- Task item -
Reproduce word for word the lines of the material below, starting with the line that contains "Locate an element on the screen. This" and continuing through the end of the material, with both ends included.

(Items listed in a dataset)
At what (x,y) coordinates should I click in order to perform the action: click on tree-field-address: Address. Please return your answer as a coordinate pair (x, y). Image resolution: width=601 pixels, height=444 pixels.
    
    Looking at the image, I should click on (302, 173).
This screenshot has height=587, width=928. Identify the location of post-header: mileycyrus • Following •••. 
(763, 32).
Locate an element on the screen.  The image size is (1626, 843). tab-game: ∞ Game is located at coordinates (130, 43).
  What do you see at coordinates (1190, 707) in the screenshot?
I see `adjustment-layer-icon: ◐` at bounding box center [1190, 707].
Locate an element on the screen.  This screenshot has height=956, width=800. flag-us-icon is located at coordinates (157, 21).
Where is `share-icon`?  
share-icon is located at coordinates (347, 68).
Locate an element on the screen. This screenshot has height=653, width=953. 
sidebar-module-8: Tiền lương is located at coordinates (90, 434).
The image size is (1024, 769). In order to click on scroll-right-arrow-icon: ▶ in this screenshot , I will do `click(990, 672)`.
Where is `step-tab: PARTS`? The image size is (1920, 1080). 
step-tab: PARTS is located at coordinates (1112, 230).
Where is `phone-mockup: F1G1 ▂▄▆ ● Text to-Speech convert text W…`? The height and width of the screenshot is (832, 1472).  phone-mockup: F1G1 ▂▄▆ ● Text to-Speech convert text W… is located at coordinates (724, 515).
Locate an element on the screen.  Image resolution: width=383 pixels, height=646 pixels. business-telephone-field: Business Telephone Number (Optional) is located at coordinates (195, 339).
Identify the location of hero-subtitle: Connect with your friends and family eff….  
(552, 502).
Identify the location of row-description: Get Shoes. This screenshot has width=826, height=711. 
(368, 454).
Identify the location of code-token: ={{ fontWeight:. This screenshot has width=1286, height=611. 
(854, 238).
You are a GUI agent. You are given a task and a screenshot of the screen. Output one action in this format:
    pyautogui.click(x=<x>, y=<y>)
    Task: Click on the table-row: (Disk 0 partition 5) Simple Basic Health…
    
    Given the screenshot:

- Answer space -
Locate an element on the screen. This screenshot has height=653, width=953. 
sidebar-module-8: Tiền lương is located at coordinates (90, 434).
The image size is (1024, 769). In order to click on scroll-right-arrow-icon: ▶ in this screenshot , I will do `click(990, 672)`.
Where is `step-tab: PARTS`? The image size is (1920, 1080). 
step-tab: PARTS is located at coordinates (1112, 230).
Where is `phone-mockup: F1G1 ▂▄▆ ● Text to-Speech convert text W…`? The height and width of the screenshot is (832, 1472).  phone-mockup: F1G1 ▂▄▆ ● Text to-Speech convert text W… is located at coordinates (724, 515).
Locate an element on the screen.  Image resolution: width=383 pixels, height=646 pixels. business-telephone-field: Business Telephone Number (Optional) is located at coordinates (195, 339).
Identify the location of hero-subtitle: Connect with your friends and family eff….  
(552, 502).
Identify the location of row-description: Get Shoes. This screenshot has width=826, height=711. 
(368, 454).
Identify the location of code-token: ={{ fontWeight:. This screenshot has width=1286, height=611. 
(854, 238).
You are a GUI agent. You are given a task and a screenshot of the screen. Output one action in this format:
    pyautogui.click(x=<x>, y=<y>)
    Task: Click on the table-row: (Disk 0 partition 5) Simple Basic Health…
    
    Given the screenshot:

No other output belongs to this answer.